• Task brief: Filter the records, keeping every line that has the string "agent".

________________________

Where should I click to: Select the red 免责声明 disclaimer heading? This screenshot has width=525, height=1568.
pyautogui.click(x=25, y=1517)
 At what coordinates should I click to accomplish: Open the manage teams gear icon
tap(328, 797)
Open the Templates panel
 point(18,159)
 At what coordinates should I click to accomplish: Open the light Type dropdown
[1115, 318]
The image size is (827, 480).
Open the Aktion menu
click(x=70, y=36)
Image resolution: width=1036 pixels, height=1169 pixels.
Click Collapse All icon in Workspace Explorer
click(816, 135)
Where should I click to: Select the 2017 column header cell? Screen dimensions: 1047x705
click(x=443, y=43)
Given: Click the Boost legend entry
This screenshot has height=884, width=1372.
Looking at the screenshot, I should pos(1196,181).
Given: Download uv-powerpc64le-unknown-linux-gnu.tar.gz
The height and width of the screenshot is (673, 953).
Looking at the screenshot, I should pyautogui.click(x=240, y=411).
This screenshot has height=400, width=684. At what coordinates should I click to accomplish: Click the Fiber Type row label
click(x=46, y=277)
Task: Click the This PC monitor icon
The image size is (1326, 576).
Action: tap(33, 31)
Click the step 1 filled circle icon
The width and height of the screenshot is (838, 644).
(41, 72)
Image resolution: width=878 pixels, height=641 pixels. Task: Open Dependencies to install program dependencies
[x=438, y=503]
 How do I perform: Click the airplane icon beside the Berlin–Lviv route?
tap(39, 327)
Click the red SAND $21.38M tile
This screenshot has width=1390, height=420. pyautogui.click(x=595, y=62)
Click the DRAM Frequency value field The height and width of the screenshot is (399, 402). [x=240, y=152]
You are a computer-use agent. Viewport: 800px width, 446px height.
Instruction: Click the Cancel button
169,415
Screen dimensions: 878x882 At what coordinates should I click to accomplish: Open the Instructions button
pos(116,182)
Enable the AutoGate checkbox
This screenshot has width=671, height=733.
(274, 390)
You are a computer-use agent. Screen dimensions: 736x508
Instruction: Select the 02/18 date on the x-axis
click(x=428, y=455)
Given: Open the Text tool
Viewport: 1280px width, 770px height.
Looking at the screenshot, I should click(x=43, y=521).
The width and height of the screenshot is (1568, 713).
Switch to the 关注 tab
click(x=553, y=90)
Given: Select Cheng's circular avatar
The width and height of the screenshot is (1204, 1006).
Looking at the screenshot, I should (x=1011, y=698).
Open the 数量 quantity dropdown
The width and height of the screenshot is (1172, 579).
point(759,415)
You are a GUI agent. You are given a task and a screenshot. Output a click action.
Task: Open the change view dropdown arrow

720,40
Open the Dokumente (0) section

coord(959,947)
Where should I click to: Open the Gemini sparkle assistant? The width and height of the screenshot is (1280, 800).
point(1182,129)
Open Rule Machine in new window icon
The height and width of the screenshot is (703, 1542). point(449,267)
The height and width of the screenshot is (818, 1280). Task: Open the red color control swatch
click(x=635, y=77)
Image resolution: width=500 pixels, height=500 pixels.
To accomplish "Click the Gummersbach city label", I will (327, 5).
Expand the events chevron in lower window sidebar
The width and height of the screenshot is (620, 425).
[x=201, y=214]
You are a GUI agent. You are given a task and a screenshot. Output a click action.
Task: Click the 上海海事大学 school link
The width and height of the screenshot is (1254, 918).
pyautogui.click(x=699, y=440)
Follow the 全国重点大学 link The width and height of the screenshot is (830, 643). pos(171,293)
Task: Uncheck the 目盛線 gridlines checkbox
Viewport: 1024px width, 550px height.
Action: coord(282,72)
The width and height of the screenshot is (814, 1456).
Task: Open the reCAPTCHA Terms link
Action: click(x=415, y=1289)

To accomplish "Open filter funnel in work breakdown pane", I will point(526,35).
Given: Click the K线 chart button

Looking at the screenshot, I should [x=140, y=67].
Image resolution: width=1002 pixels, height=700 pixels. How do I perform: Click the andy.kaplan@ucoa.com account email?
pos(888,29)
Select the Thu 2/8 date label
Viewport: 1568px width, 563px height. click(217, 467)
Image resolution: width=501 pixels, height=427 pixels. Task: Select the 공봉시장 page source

________________________

• Response to the task:
You are a computer-use agent. Viewport: 800px width, 446px height.
You are a computer-use agent. Screen dimensions: 736x508
You are a GUI agent. You are given a task and a screenshot. Output a click action.
You are a GUI agent. You are given a task and a screenshot. Output a click action.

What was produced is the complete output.